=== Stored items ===
────
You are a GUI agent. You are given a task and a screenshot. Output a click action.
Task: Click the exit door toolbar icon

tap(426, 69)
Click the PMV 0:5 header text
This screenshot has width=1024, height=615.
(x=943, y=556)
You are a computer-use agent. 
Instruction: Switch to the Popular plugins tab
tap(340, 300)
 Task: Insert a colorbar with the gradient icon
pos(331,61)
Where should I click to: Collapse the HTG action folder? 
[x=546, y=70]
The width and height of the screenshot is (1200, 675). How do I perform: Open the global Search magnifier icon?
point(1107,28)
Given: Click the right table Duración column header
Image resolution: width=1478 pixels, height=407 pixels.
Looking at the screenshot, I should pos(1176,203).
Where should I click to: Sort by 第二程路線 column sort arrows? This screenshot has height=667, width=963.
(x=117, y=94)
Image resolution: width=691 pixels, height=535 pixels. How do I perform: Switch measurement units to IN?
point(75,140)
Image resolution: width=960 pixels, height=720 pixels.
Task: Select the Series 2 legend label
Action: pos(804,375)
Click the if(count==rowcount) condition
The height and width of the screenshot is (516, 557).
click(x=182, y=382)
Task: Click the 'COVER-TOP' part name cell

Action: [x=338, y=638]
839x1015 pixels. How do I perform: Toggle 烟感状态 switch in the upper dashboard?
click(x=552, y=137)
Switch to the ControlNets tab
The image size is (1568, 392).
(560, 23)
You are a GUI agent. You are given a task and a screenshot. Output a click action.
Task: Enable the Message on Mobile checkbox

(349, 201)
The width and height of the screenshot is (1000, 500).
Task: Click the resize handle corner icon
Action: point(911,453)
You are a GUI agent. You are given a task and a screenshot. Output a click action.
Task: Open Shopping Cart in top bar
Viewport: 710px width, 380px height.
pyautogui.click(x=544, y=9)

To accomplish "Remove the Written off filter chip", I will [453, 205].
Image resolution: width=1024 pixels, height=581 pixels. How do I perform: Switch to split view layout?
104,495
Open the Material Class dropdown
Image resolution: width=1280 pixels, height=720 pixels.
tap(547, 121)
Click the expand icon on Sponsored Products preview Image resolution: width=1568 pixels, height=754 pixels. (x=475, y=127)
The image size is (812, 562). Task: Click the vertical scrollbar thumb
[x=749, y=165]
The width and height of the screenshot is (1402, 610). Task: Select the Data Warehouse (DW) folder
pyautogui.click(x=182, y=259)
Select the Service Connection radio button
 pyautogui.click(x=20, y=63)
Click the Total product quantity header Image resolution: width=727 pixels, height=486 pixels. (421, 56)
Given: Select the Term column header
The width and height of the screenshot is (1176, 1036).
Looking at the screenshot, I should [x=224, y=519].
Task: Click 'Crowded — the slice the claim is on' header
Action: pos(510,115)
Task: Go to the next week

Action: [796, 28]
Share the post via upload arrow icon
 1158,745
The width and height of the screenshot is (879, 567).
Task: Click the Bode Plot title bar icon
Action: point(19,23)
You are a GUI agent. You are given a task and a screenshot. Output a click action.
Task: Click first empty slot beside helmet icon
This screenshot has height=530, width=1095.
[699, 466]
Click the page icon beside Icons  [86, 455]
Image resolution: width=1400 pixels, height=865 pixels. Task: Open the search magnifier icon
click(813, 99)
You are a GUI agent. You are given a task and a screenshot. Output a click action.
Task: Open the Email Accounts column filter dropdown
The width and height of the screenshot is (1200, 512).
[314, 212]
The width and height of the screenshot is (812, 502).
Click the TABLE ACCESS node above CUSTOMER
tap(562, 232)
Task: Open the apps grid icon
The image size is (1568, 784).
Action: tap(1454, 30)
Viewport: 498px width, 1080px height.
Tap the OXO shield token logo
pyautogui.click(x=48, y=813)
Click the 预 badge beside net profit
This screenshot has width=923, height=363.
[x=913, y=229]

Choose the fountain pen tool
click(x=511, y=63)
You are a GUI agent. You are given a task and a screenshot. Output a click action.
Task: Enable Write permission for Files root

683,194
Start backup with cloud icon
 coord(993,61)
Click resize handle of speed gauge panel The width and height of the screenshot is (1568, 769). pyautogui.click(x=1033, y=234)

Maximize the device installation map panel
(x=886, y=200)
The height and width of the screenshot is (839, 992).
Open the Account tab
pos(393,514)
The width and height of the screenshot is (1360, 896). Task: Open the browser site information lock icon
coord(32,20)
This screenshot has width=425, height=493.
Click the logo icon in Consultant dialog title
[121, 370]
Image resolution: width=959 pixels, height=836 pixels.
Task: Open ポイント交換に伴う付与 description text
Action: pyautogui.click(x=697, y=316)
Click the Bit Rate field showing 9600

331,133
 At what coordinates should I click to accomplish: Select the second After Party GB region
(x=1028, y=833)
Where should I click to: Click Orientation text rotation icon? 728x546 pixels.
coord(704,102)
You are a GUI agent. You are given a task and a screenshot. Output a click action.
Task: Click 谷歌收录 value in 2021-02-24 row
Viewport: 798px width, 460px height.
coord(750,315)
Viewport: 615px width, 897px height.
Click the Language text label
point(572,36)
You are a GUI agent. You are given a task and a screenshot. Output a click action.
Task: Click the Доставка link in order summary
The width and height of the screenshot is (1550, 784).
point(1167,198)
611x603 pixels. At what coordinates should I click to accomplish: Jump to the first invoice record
────
Output only the lines from the one with "Task: Click the Доставка" through the last line of the entries above; please keep them exact.

Task: Click the Доставка link in order summary
The width and height of the screenshot is (1550, 784).
point(1167,198)
611x603 pixels. At what coordinates should I click to accomplish: Jump to the first invoice record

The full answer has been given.